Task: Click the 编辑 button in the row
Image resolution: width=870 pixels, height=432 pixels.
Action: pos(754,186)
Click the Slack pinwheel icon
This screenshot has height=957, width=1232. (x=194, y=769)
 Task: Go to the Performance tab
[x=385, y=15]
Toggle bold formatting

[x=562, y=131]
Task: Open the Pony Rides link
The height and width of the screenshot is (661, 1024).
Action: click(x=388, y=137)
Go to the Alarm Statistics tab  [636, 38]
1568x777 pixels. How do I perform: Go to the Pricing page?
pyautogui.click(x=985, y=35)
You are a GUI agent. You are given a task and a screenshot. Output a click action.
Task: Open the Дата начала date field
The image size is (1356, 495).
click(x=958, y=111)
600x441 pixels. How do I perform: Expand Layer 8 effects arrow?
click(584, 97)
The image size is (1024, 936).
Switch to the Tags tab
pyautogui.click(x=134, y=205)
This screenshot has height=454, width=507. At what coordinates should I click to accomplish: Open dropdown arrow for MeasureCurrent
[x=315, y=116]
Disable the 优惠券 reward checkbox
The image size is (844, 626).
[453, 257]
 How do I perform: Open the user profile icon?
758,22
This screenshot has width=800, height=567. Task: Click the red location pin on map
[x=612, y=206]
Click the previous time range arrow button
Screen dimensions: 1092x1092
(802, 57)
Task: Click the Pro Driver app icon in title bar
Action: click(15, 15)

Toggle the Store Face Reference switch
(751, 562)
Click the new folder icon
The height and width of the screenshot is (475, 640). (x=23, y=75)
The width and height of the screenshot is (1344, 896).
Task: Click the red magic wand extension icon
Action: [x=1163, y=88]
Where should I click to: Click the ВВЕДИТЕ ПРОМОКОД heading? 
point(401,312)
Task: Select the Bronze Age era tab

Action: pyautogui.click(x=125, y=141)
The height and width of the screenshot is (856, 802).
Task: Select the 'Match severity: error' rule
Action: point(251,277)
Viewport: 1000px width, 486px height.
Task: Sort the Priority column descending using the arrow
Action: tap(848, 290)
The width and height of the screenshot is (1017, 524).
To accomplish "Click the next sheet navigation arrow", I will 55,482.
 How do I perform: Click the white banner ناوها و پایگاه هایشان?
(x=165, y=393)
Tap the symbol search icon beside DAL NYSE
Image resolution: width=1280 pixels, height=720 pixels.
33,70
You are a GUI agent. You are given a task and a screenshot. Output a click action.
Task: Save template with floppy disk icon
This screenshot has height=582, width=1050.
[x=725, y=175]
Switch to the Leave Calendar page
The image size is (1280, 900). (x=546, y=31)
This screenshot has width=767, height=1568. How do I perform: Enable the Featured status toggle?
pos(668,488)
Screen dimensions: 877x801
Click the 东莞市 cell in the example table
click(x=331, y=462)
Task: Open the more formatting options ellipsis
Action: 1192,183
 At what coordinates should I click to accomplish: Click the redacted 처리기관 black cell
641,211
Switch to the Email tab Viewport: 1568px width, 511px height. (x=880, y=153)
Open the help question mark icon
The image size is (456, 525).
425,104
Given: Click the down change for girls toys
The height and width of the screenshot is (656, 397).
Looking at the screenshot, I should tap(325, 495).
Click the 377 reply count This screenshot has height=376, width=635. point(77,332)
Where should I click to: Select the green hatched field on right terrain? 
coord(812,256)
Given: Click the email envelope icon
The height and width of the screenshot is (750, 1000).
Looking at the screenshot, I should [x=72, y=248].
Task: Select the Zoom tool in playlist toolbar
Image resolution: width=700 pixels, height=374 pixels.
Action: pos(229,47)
################
Copy the records word for word.

Task: Click the 编辑 button in the row
Image resolution: width=870 pixels, height=432 pixels.
Action: pos(754,186)
Click the Slack pinwheel icon
This screenshot has height=957, width=1232. (x=194, y=769)
 Task: Go to the Performance tab
[x=385, y=15]
Toggle bold formatting

[x=562, y=131]
Task: Open the Pony Rides link
The height and width of the screenshot is (661, 1024).
Action: click(x=388, y=137)
Go to the Alarm Statistics tab  [636, 38]
1568x777 pixels. How do I perform: Go to the Pricing page?
pyautogui.click(x=985, y=35)
You are a GUI agent. You are given a task and a screenshot. Output a click action.
Task: Open the Дата начала date field
The image size is (1356, 495).
click(x=958, y=111)
600x441 pixels. How do I perform: Expand Layer 8 effects arrow?
click(584, 97)
The image size is (1024, 936).
Switch to the Tags tab
pyautogui.click(x=134, y=205)
This screenshot has height=454, width=507. At what coordinates should I click to accomplish: Open dropdown arrow for MeasureCurrent
[x=315, y=116]
Disable the 优惠券 reward checkbox
The image size is (844, 626).
[453, 257]
 How do I perform: Open the user profile icon?
758,22
This screenshot has width=800, height=567. Task: Click the red location pin on map
[x=612, y=206]
Click the previous time range arrow button
Screen dimensions: 1092x1092
(802, 57)
Task: Click the Pro Driver app icon in title bar
Action: click(15, 15)

Toggle the Store Face Reference switch
(751, 562)
Click the new folder icon
The height and width of the screenshot is (475, 640). (x=23, y=75)
The width and height of the screenshot is (1344, 896).
Task: Click the red magic wand extension icon
Action: [x=1163, y=88]
Where should I click to: Click the ВВЕДИТЕ ПРОМОКОД heading? 
point(401,312)
Task: Select the Bronze Age era tab

Action: pyautogui.click(x=125, y=141)
The height and width of the screenshot is (856, 802).
Task: Select the 'Match severity: error' rule
Action: point(251,277)
Viewport: 1000px width, 486px height.
Task: Sort the Priority column descending using the arrow
Action: tap(848, 290)
The width and height of the screenshot is (1017, 524).
To accomplish "Click the next sheet navigation arrow", I will 55,482.
 How do I perform: Click the white banner ناوها و پایگاه هایشان?
(x=165, y=393)
Tap the symbol search icon beside DAL NYSE
Image resolution: width=1280 pixels, height=720 pixels.
33,70
You are a GUI agent. You are given a task and a screenshot. Output a click action.
Task: Save template with floppy disk icon
This screenshot has height=582, width=1050.
[x=725, y=175]
Switch to the Leave Calendar page
The image size is (1280, 900). (x=546, y=31)
This screenshot has width=767, height=1568. How do I perform: Enable the Featured status toggle?
pos(668,488)
Screen dimensions: 877x801
Click the 东莞市 cell in the example table
click(x=331, y=462)
Task: Open the more formatting options ellipsis
Action: 1192,183
 At what coordinates should I click to accomplish: Click the redacted 처리기관 black cell
641,211
Switch to the Email tab Viewport: 1568px width, 511px height. (x=880, y=153)
Open the help question mark icon
The image size is (456, 525).
425,104
Given: Click the down change for girls toys
The height and width of the screenshot is (656, 397).
Looking at the screenshot, I should tap(325, 495).
Click the 377 reply count This screenshot has height=376, width=635. point(77,332)
Where should I click to: Select the green hatched field on right terrain? 
coord(812,256)
Given: Click the email envelope icon
The height and width of the screenshot is (750, 1000).
Looking at the screenshot, I should [x=72, y=248].
Task: Select the Zoom tool in playlist toolbar
Image resolution: width=700 pixels, height=374 pixels.
Action: pos(229,47)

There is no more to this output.